BIOCHEMICAL TESTS FOR IDENTIFICATION OF BACTERIA

Oxidation-Fermentation test

This test is done to determine the oxidative or fermentative metabolism of carbohydrate resulting in production of various organic acids as end product. Some bacteria are capable of metabolizing carbohydrates (as exhibited by acid production) only under aerobic conditions, while others produce acid both aerobically and anaerobically. Most medical bacteria are facultative anaerobes.

The test organism was stabbed into the bottom of two sets of tubes with Hugh and Leifson's media, bromothymol blue being the pH indicator. The inoculated medium in one of the tubes was covered with a 10 mm deep layer of sterile paraffin oil. The tubes were then incubated at 37°C for 24 hours. After incubation the tubes were examined for carbohydrate utilization as shown by acid production.

Fermentative organism utilizes the carbohydrate in both the open and sealed tubes as shown by a change in colour of the medium from green to yellow. Oxidative organisms, however, are able to use the carbohydrate only in the open tube.

Indole Production test

This test detects the ability of the organism to produce an enzyme: ‘tryptophanase’ which oxidizes tryptophan to form indolic metabolites: indole, skatole (methyl indole) and indoleacetic acid.

A smooth bacterial colony was stabbed on SIM (Sulphide Indole Motility) medium by a sterile stab wire and the inoculated media was incubated at 37°C for 24 hours. After 24 hours incubation, 0.5 ml of Kovac's reagent was added. Appearance of red color on the top of media indicates indole positive. Indole if present combines with the aldehyde present in the reagent to give a red color in the alcohol layer. The color reaction is based on the presence of the pyrrole structure present in indole.

Methyl Red test

This test is performed to test the ability of an organism to produce sufficient acid from the fermentation of glucose to give a red color with the indicator methyl red (denotes changes in degree of acidity by color reactions over a pH range of 4.4-6.0).

A pure colony of the test organism was inoculated into 2 ml of MRVP medium and was incubated at 37°C for 24 hours.

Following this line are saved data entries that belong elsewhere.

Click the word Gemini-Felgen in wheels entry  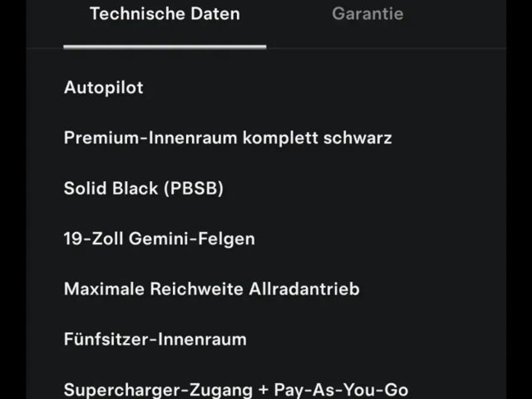[192, 238]
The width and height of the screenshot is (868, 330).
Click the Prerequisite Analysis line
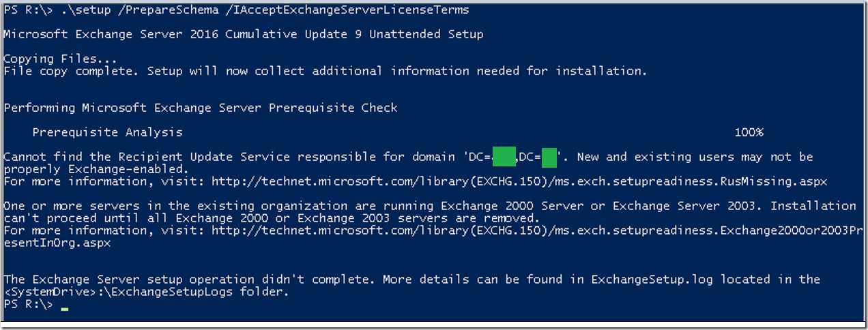point(107,132)
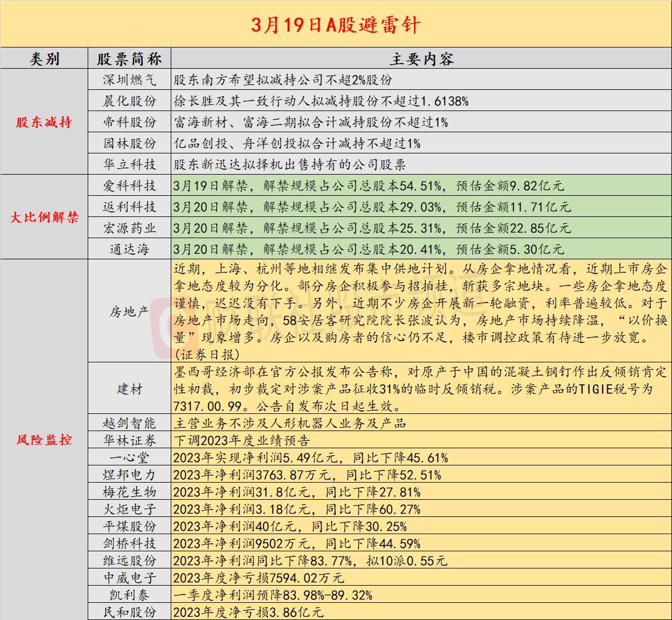This screenshot has width=672, height=620.
Task: Select the '通达海' stock name cell
Action: [x=129, y=250]
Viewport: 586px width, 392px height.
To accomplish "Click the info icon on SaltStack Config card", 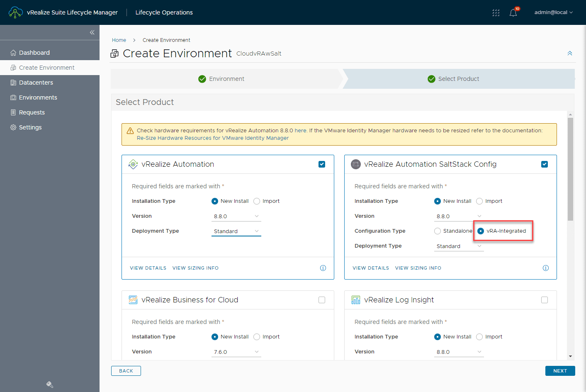I will click(546, 268).
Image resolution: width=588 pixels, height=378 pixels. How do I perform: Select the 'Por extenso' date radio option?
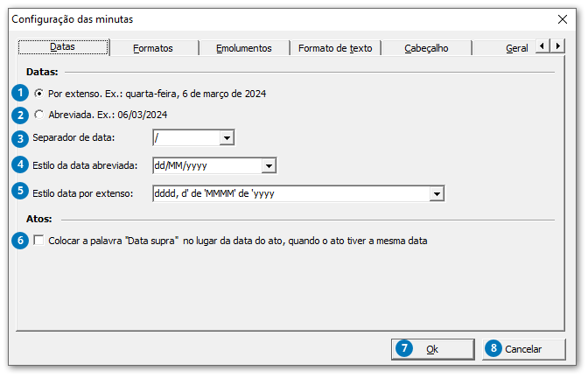[x=39, y=93]
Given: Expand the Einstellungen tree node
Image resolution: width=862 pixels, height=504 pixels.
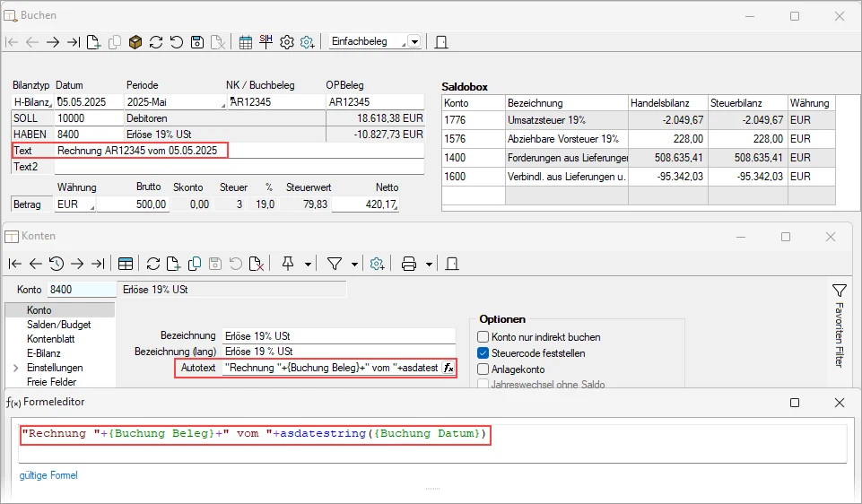Looking at the screenshot, I should [15, 368].
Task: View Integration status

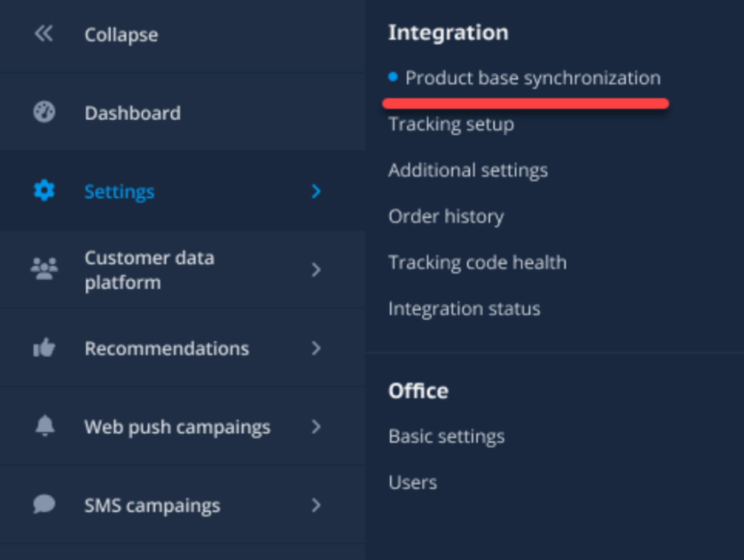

After incubation, about 5 drops of methyl red reagent was added and mixed well. The positive test was indicated by the development of bright red color, indicating acidity.

Voges Proskauer (VP) test

This test is employed to detect the production of acetyl methyl carbinol (a neutral end product) or its reduction product 2, 3-butanidiol during fermentation of carbohydrates. 

A pure colony of the test organism was inoculated into 2 ml of MRVP medium and was incubated at 37°C for 24 hours. After incubation, about 5 drops of Barritt's reagent was added and shaken well for maximum aeration and kept for 15 minutes, positive test is indicated by the development of pink red colour.

Citrate Utilization test

This test is performed to detect whether an organism utilizes citrate as a sole source of carbon for metabolism with resulting alkalinity. Organisms capable of utilizing citrate as its sole carbon source also utilizes the ammonium salts present in the medium as its sole nitrogen source, the ammonium salts are broken down to ammonia with resulting alkalinity.

A loopful of test organism was streaked on the slant area of Simmon's Citrate Agar medium and incubated at 37°C for 24 hours. A positive test was indicated by the growth of organism and change of media by green to blue, due to alkaline reaction. The pH indicator bromothymol blue has a pH range of 6.0-7.6, i.e. above pH 7.6; a blue color develops due to alkalinity of the medium.

Motility test

The motility media used for motility test are semisolid, making motility interpretations macroscopic. Motile organisms migrate from the stabline and diffuse into the medium causing turbidity. Whereas non-motile bacteria show the growth along the stabline, and the surrounding media remains colorless and clear.

Triple Sugar Iron (TSI) Agar

The TSI agar is used to determine the ability of an organism to utilize specific carbohydrate incorporated in the medium (glucose, sucrose and lactose in concentrations of 0.1%, 1.0% and 1.0% respectively), with or without the production of gas (indicated by cracks in the media as well as an air gap at the bottom of the tube) along with determination of possible hydrogen sulfide production (detected by production of black color in the medium).

The test organism was streaked and stabbed on the surface of TSI and incubated at 37°C for 24 hours. Acid production limited only to the butt region of the tube is indicative of glucose utilization, while acid production in slant and butt indicates sucrose or lactose fermentation. Phenol red is the pH indicator which gives yellow reaction at acidic pH, and red reaction to indicate an alkaline surrounding.

Urea Hydrolysis test

This test demonstrates the urease activity present in certain bacteria which decomposes urea, releasing ammonia and carbon dioxide. Ammonia thus produced changes the color of indicator incorporated in the medium.

The test organism was inoculated in a medium containing urea and the indicator phenol red. The inoculated medium was incubated at 37°C overnight. Positive organism shows pink red color due to the breakdown of urea to ammonia. With the release of ammonia the medium becomes alkaline as shown by a change in colour of the indicator to pink.